I too stayed by my bed, in the tiny cabin I shared with Quartermaster Turley. As I mentioned earlier, I had begun to keep a diary of my day-to-day experiences in the Never-Archipelago, and I spent the morning writing down the terrible incidents of the previous night. I kept this diary hidden from everyone, not that most of my mates could read. Nevertheless I tucked the volume under my mattress whenever I was not making an entry, but on this particular day, just as I was concluding my personal comments, I heard the cry of “Land ho!”
Since leaving Long Tom, we had continued to sail east, and now—as many of us had feared might happen—we returned to Long Tom, arriving from the west. Once again we had circled the globe of this mysterious archipelago. I rushed on deck only to hear the delighted roar of Daisy’s greeting, hallooing us from the island’s shoreline. She started into the water, and in my enthusiasm to greet her properly I jumped overboard and swam to her side, where I climbed onto her back and allowed her to paddle me to the beach. We spent a relaxing afternoon in each other’s company. My fa
ther’s watch continued its pleasant ticking inside her. She felt quite at home here; it was, after all, the island of her gestation.
As the sun began to set I said my goodbyes, promising to visit her again on the morrow. I waded into the water and began a lazy swim back to the ship. She sweetly accompanied me. Teynte lowered a rope ladder to assist my ascent to the deck, and as soon as I had set foot on board he nodded in the direction of the Captain’s Quarters. “He wants to see you,” he said.
I ducked below to my own cabin first in order to change into dry clothes. In addition, before I paid a visit to Father, I wished to make a notation in my diary regarding the afternoon spent with Daisy, and so I lifted my mattress to retrieve the book. It was not there. I then remembered that I had left it that very morning on my pillow, when I had raced above to say hello to my reptilian friend. I looked everywhere, and it was nowhere.
Father was standing by his bed, looking out of a porthole, when I arrived in his cabin. “You took your time about it” was all he said. The air was redolent of rum, and I knew at once that he had succumbed again to that terrible vice.
“Sorry, Father, but I was wet,” I said. “You asked to see me?”
“Yes, I want to dictate an entry into the ship’s log. I know I usually do that after dining but I wish to do it now.”
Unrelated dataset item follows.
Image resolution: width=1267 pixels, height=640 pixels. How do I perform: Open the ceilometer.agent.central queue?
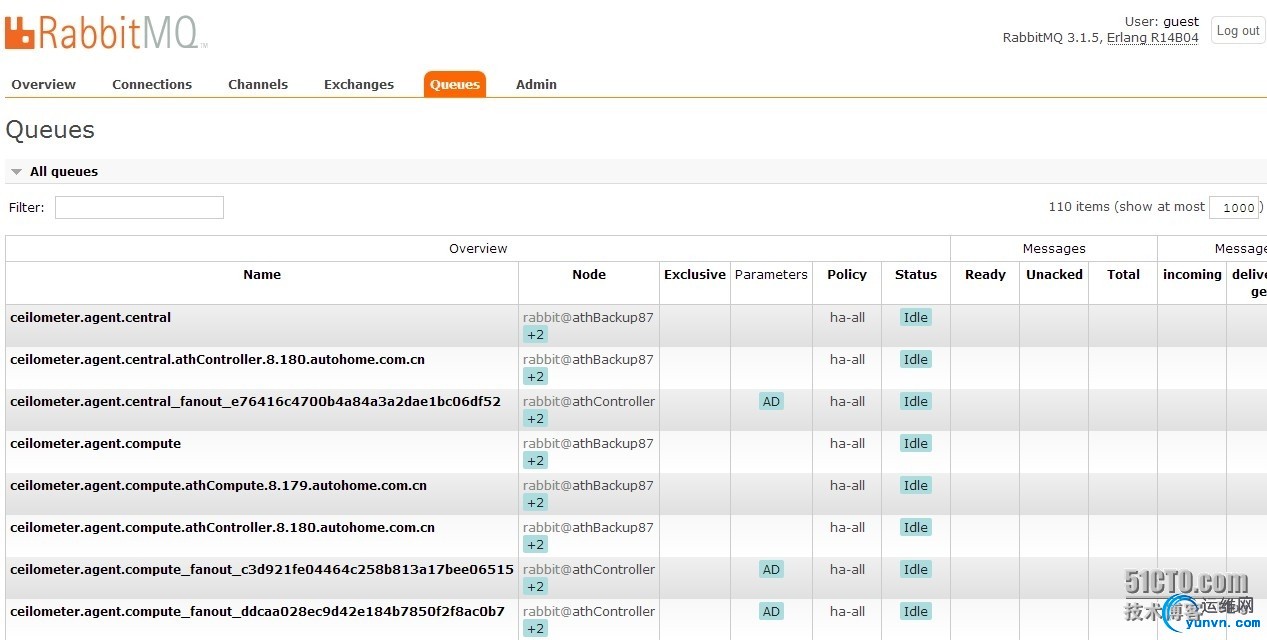90,317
I sat at the desk and took up a quill, then opened the log. I wrote the date—a completely convenient one that bore no relationship to any actual date—and waited for him to begin.
“You’re not a bad writer, you know,” he said.
“Thank you,” I answered, unsure where this was heading.
“I reread the log most mornings and I’m always quite impressed. Your entries are accurate, correctly spelled, and occasionally quite entertaining.”
“Thank you. I do my best, Father.”
“I stopped by your cabin earlier to pay you this compliment, and to apologize for the outrageous behavior on my part that took place last night.”